S522, Kewley-Port

Spring , 2008

**Assignment #11 **(20 Points)

Specific Assignment on KLATT Synthesis, Week 11, due 4/2

The KLATT synthesizer can be simplified as the cascade of three filters, noted in z-transforms as

P(z) = S(Z)T(Z)R(Z)

In this assignment you are asked to interpret the description of each filter in terms of the notation used in the course, and implement the filters in Matlab. Pezdemo, fdatool or any Matlab commands may be used for any part of this assignment. Use T = .0001 s (FS = 10000 Hz) as the sample rate.

1. Start with R(Z) the easiest. Write down the system function, R(z), in the standard formant, and draw the system block diagram. Hand in the pole/zero plot and the magnitude spectrum.

2. Now try T(Z) for a single resonator, F=1000 Hz and BW = 50 Hz as shown in Fig. 5. Carefully calculate the A, B, and C coefficients. Write down the system function and draw the system block diagram using our notation instead of KLATT's. Factor the denominator into two components in the polar notation and plot the pole/zero diagram. Also calculate the rectangular coefficients. Calculate and print out the magnitude spectrum of your resonator including the A coefficent and check it against that of Fig. 5. Also print the impulse response. On the print outs explain the method you used to calculate the magnitude spectrum and impulse response of your filter (or turn in the Matlab script).

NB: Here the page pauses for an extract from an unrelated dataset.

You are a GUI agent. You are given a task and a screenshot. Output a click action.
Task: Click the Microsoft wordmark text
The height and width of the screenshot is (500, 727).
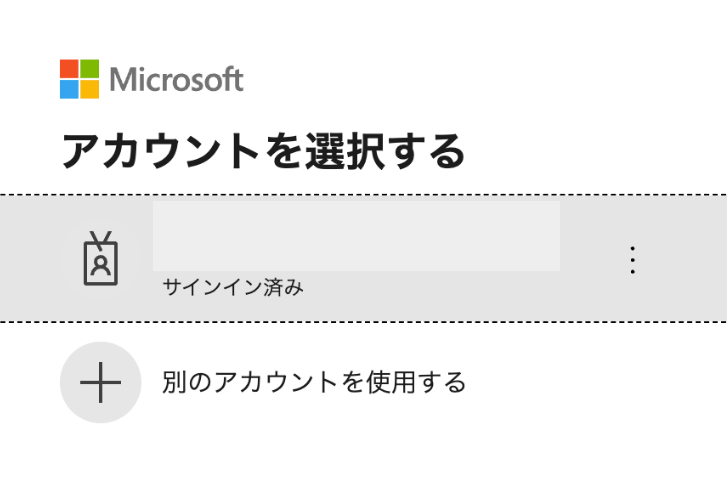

3. Implement S(Z). Calculate and hand in the B and C coefficients for the pole, and coefficients A', B' and C' for the anti-resonator using Klatt's Eq. (4) & (5). Write out the system function, S(z), for these coefficients. Using Matlab, check that the output impulse response of the filter is the glottal waveform with the shape shown at top Fig. 7. Keep a lot of precision in calculating your zero coefficients or you will not get the glottal waveform in Fig. 7. Print your glottal waveform.

4. Now, implement the full P(Z) filter from all filter coefficients from 1, 2 and 3. Write out the full P(Z) system equation (i.e. multiply out the CSOS sections) and the difference equation for y(n). Print out the magnitude spectrum and the impulse response for P(Z).

{Updated on 3/23/08}